Diesel drivers face higher fuel duty taxes and extra charges in urban centres across England, under the latest government plans to tackle air pollution.
In their detailed plans, ministers have revealed they intend to increase taxes on diesel cars or fuel, an issue that is currently subject to a review.
Government documents state that measures to tackle illegal levels of nitrogen dioxide (NO2), including a £255m fund for councils to implement Clean Air Zones (CAZ) among other schemes, would be funded ‘by relevant taxes on new diesel cars alongside existing departmental budgets’.
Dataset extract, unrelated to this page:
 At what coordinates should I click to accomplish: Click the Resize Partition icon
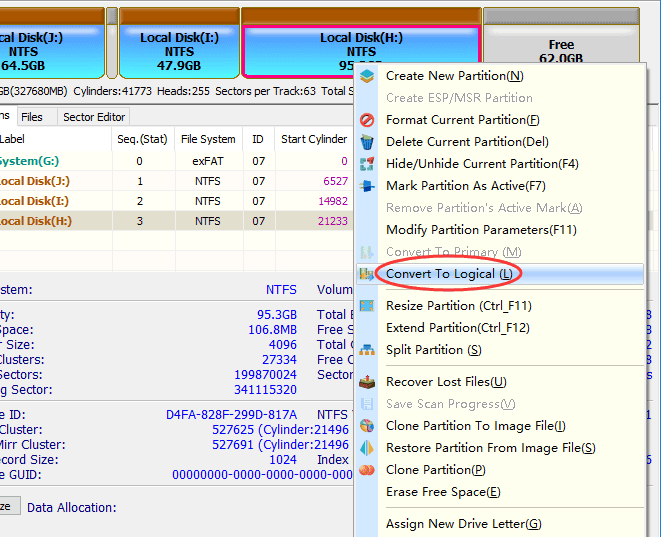[x=367, y=306]
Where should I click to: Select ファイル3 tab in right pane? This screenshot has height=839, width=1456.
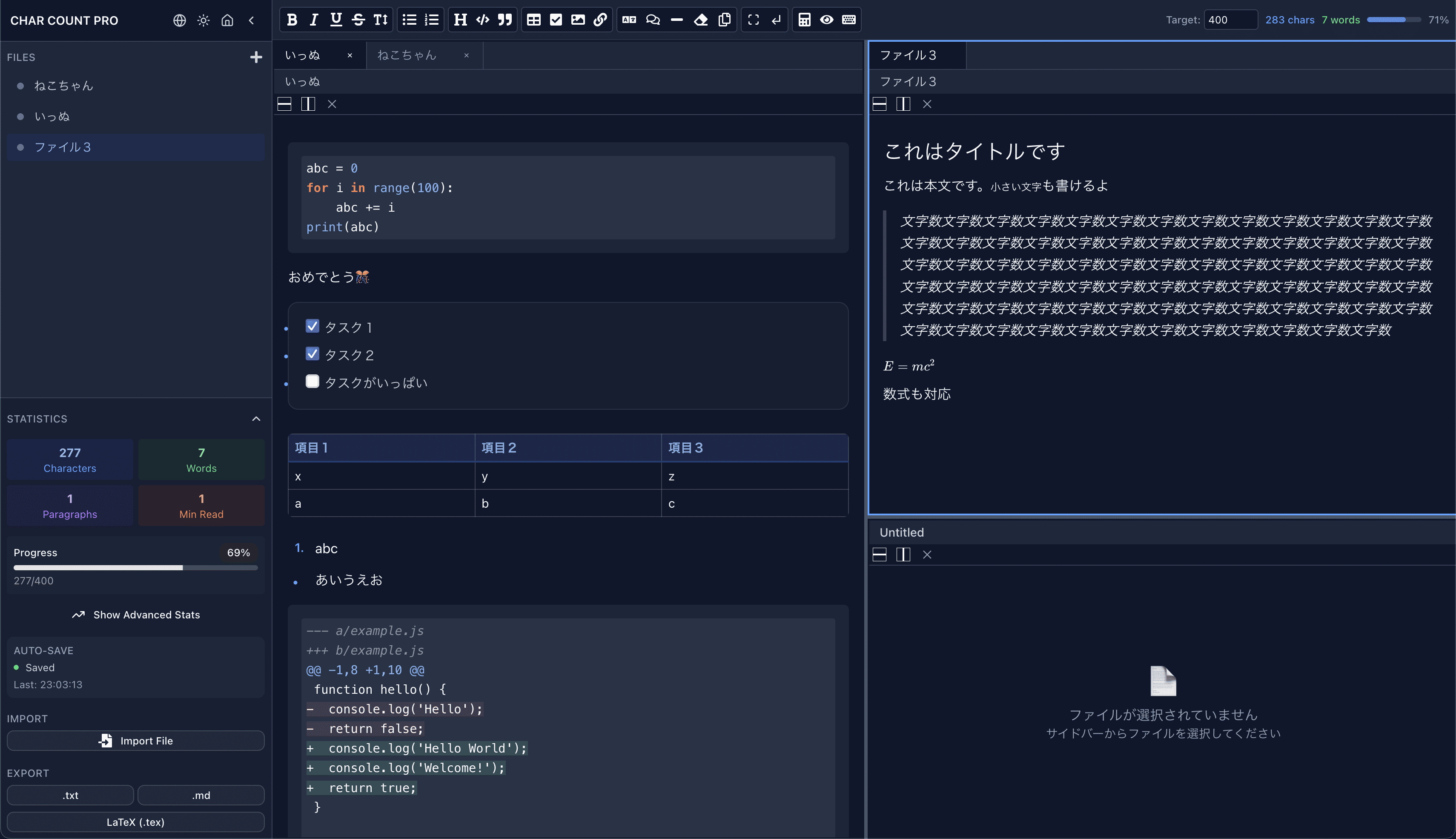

The CAZs are expected to be brought into at least five cities – including Birmingham, Leeds, Nottingham, Derby and Southampton – by the end 2019. A Defra spokesperson Highways that the Government still intends to mandate the five cities, and possibly other authorities, to implement CAZs.
CAZs would see diesel and older petrol cars paying charges for entering the zones. London is implementing its own measures including a special £10-a-day T-charge for the most polluting vehicles, which will be in force by October 23 this year.
An Ultra Low Emissions Zone will also be introduced in central London in 2019.
A national diesel scrappage scheme has been mooted but ministers have stressed it would be ‘targeted’.
A government overview document states: ‘A targeted scrappage scheme will also be considered.’ However, the detailed plan notes that ‘analysis of previous schemes has shown poor value for the taxpayer and that they are open to a degree of fraud’.